I spend time with my peers and we often go hiking. This is very popular in Sri Lanka too. There are many opportunities for going into nature in Latvia. We’ve visited Ķemeri, Kuldīga, walked along the seashore, and I’ve seen many other places in Latvia. We’re always looking for new nature trails. It’s especially nice in summer. I couldn’t go back home last summer because of COVID-19, so I stayed in Latvia.
I like to participate in activities that are meant to bring people together. For example, our fellow students from Germany organised a ‘90s party. This was before the pandemic, of course.
Do you have Latvian friends?
Yes, and quite a lot! One of them is Lāsma Ludborža. We got to know each other working together as volunteers on some projects organised by the RSU Student Union. Lāsma helps me get to know Latvia and Latvians.
In Sri Lanka, everyone smiles and is happy to start a conversation with you even if you don’t know the person. Latvians are more reserved. However, once you get to know one another, they become more open and friendly.
For example, when I need help and ask someone in English on the street, people always try to help, even if they don’t speak English at all.
What is your everyday life in Riga like?
First I lived in a dormitory, but then I decided to find an apartment and live on my own. I've learned to make one big meal a week, then freeze it in portions. My parents always did that at home.
Speaking about food, there are of course differences between Latvia and Sri Lanka.
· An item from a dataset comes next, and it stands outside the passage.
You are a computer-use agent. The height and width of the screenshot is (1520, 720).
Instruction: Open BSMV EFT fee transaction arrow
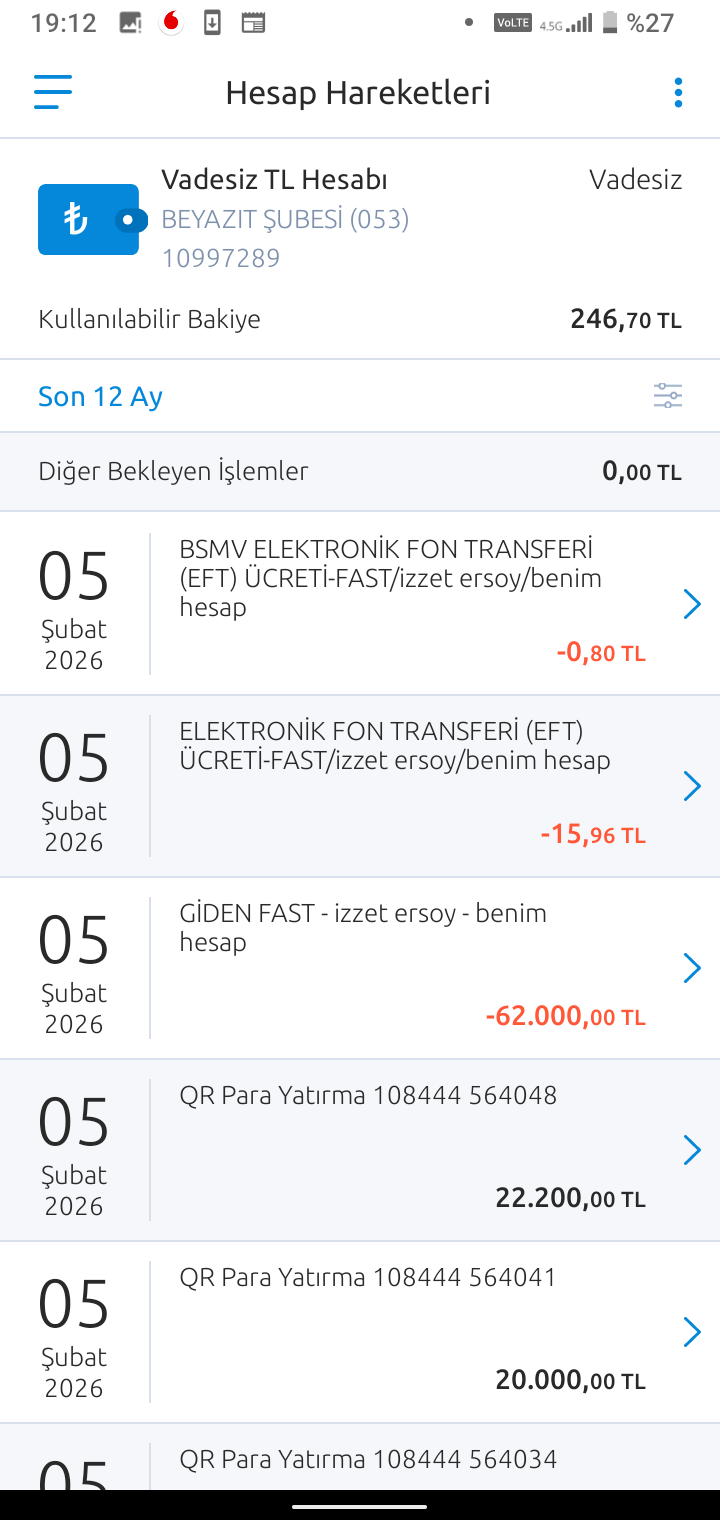coord(692,604)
The biggest difference seems to be that Latvians eat a lot of potatoes unlike Sri Lanka where we mostly eat rice.
Otherwise, I think it's the same – the same fruits and other products are available in both countries. Of course, there are products that can only be bought in special shops.
What Latvian foods do you like?
I really love “riekstiņi”, the cookies filled with condensed milk. I also like white chocolate with crunchy strawberries. I hadn't eaten chocolate like this before in Sri Lanka.
Hoshika (centre) celebrating Midsummer. Photo from private archive
I tried cold beet soup for the first time at the RSU canteen. It was a pleasant surprise! I don’t eat a lot of potatoes, but sometimes I like to eat potato salad with sour cream.